この章では、スマホのSNSがもたらすメンタルへの影響について、深く掘り下げていきます。
SNSがメンタルに良い結果をもたらすかどうかは、使い方や目的で大きく左右されます。効果的なSNSの使用法を実践することで、スマホのゴールデンタイムを実現させていきましょう。
「自分から発信をする」方がメンタルにはいい
さっそく、近年になって確認されてきた、メンタルに良いSNSの使い方をご紹介します。
まず重要な点が、SNSで発信するか、受信するか。
最近の出来事やニュースに関して自分のメッセージを伝えたり、「面白い!」「おいしい!」と思ったものの画像をシェアしたり、SNSはたくさんの人に自分から情報を発信する便利なツールです。
一方で、他の人からの発信を受信するツールでもある。最新情報をゲットしたり、知らなかった考え方に「そうかそうか」と感心したり、豪華なリゾートに「いいなあ、行きたいなあ」と妄想したり。SNSは情報を受け取るツールでもあります。
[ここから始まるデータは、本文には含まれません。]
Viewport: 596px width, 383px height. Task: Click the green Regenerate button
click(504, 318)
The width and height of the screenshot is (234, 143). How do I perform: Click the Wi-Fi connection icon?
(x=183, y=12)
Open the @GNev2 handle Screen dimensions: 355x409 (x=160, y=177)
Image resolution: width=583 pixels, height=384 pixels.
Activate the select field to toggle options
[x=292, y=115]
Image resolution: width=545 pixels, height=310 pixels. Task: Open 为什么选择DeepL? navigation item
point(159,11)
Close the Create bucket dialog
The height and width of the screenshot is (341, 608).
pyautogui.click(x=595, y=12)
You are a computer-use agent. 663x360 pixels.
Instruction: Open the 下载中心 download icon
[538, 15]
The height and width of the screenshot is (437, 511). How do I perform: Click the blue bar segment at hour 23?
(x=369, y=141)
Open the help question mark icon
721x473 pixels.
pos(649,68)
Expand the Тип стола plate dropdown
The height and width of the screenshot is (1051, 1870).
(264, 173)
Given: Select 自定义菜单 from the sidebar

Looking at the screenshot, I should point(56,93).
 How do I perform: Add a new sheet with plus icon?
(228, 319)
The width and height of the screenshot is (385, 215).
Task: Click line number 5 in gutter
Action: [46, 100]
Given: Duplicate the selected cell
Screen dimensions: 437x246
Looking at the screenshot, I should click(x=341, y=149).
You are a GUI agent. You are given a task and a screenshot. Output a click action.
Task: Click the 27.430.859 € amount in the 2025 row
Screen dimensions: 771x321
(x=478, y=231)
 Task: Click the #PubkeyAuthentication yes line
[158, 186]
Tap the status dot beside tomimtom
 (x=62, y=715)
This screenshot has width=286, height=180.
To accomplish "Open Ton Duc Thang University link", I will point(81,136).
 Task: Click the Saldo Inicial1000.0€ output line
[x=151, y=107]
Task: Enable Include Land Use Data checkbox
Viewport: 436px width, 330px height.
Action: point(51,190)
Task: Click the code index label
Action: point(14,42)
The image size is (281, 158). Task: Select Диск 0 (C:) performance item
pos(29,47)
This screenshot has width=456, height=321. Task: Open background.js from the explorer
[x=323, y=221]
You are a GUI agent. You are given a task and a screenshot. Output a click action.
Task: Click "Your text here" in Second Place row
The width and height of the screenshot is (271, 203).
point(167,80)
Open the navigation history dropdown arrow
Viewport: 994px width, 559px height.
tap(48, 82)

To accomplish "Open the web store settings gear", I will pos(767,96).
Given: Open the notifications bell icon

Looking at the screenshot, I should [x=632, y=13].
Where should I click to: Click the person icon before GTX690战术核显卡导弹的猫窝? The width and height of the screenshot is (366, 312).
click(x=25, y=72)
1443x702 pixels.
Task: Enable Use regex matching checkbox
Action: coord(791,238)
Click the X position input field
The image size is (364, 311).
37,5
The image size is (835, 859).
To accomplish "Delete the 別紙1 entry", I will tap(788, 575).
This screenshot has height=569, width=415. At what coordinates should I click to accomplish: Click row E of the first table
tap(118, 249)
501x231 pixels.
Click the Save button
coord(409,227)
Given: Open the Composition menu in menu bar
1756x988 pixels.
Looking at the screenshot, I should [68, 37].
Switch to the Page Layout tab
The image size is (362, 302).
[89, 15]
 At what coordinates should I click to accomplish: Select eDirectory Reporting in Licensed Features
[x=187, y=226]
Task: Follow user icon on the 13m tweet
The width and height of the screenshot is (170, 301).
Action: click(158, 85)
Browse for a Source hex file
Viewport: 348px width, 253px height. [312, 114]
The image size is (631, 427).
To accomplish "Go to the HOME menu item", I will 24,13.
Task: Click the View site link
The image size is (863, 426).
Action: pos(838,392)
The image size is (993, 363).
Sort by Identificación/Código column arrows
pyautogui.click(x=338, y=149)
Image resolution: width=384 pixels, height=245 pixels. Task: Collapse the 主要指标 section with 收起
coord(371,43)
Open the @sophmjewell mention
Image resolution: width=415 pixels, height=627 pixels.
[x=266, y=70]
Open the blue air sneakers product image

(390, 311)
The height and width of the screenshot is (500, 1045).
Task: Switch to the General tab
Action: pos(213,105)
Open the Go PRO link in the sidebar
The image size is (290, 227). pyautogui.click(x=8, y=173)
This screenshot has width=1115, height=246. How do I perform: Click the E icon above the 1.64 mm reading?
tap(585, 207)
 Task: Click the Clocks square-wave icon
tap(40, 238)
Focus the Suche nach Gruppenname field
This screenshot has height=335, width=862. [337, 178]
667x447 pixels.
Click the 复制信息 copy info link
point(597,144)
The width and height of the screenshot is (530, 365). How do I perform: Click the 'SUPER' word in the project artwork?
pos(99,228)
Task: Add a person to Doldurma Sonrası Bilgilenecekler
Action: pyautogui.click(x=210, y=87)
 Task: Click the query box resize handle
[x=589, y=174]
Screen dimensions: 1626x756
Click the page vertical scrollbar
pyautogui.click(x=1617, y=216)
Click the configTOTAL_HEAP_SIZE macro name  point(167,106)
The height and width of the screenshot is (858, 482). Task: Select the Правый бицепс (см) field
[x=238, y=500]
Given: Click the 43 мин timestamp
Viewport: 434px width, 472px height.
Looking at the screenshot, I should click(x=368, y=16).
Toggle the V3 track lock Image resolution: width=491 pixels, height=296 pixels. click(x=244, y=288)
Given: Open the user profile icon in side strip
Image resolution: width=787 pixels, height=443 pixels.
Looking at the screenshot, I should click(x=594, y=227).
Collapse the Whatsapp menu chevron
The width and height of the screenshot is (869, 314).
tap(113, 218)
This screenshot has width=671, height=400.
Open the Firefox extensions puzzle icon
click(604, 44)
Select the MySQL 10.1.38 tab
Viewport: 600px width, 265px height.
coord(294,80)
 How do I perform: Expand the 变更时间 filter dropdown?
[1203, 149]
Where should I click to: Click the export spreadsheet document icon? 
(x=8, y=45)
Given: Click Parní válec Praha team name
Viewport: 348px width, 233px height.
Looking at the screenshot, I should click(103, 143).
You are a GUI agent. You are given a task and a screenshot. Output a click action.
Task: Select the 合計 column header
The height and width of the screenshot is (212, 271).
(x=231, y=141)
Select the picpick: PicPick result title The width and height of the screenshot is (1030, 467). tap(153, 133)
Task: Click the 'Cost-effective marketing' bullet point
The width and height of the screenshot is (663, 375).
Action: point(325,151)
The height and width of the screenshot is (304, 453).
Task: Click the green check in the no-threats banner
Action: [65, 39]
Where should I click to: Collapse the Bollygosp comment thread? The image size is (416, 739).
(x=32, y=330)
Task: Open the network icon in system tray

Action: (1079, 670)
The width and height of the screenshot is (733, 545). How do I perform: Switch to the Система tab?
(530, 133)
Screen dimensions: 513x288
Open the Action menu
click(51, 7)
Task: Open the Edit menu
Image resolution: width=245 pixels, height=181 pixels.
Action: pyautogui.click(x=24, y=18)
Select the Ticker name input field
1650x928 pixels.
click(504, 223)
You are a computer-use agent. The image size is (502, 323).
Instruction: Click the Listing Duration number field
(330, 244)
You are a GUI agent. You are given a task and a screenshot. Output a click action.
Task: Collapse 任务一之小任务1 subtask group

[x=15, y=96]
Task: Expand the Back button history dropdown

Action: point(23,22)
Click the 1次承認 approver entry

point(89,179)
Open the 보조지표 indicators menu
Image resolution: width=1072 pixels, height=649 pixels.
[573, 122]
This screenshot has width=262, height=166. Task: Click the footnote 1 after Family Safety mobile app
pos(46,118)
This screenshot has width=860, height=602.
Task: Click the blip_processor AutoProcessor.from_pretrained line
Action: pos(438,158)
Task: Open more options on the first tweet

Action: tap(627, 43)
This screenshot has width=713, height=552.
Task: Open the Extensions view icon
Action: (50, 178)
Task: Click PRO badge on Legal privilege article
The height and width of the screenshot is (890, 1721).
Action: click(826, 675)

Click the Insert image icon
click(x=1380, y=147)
そして、最近の研究で明らかになったのは、自分から発信をしている人たちの方が、心のウェルビーイングが保たれているということです。
そう言われてみれば、他人の羨ましい画像を見続けていたら、そうではない自分に悲しくなってしまうこともあれば、自分とは異なる意見を見ながら何も言わずにいれば、悶々としてしまうこともあるかもしれません。
どうしてSNSでの発信が心理学的にメンタルに良いのかについては、少しあとで詳しく説明していきます。